Dataset:
********
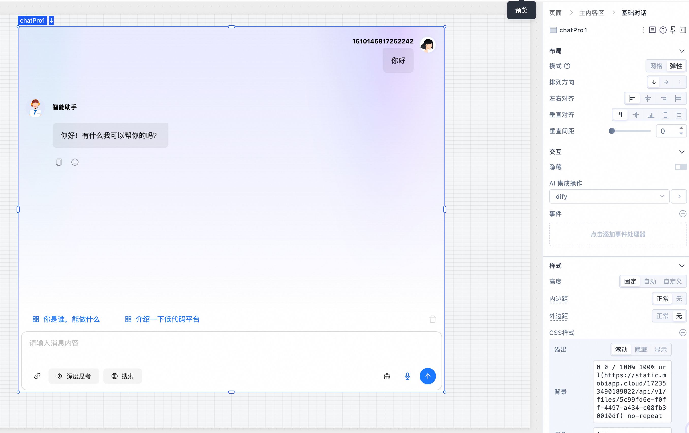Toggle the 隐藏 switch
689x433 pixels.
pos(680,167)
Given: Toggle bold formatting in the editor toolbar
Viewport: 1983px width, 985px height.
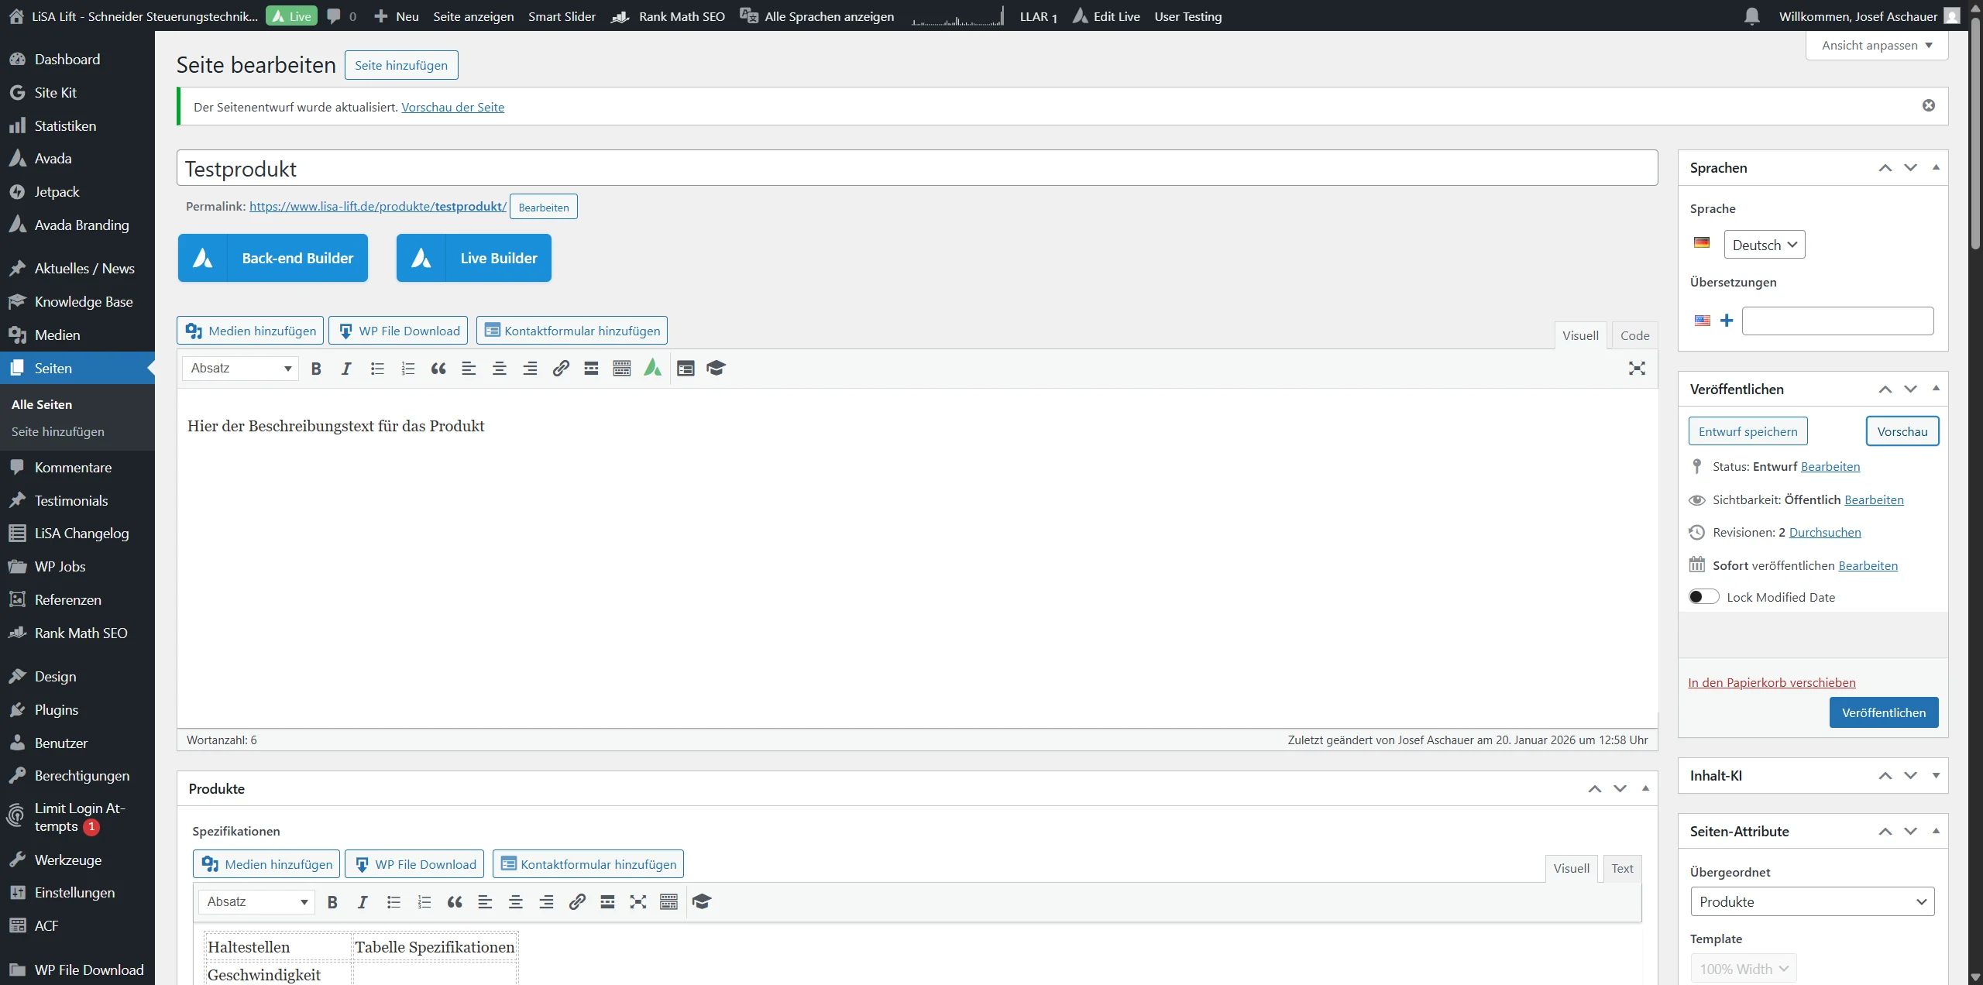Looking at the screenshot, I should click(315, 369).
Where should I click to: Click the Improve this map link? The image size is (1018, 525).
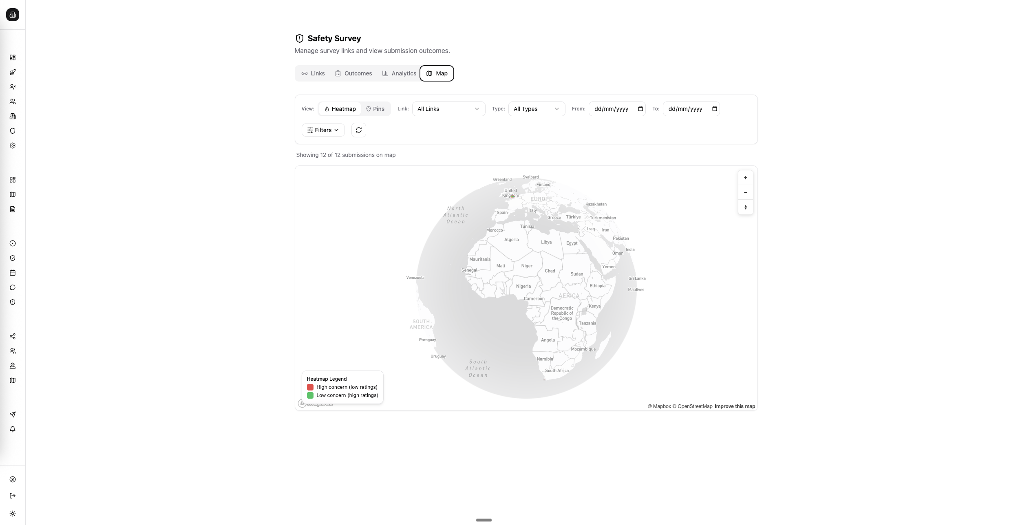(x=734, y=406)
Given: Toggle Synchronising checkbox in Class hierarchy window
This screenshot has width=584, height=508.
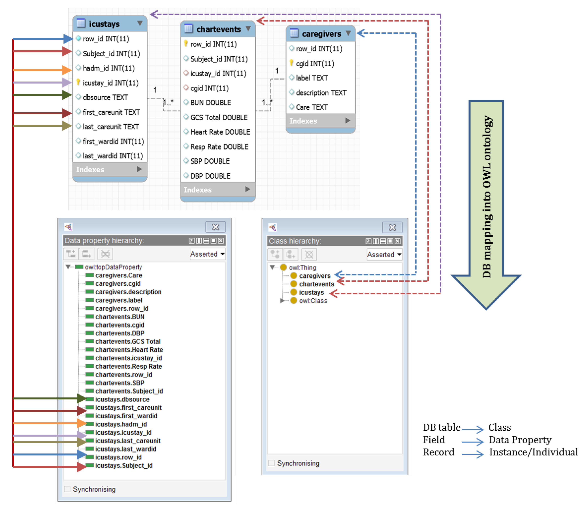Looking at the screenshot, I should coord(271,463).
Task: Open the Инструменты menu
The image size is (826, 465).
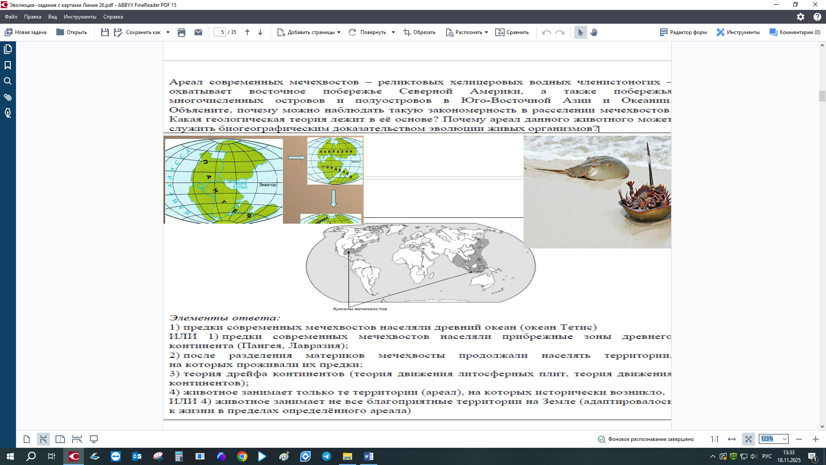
********
Exercise aim: Output verbatim the lines beginning at the line with "This screenshot has width=584, height=508." and ending at the last line of the material above, inclusive. Do not carry over any pictures.

Response:
This screenshot has width=584, height=508.
Looking at the screenshot, I should coord(271,463).
Task: Open the Инструменты menu
The image size is (826, 465).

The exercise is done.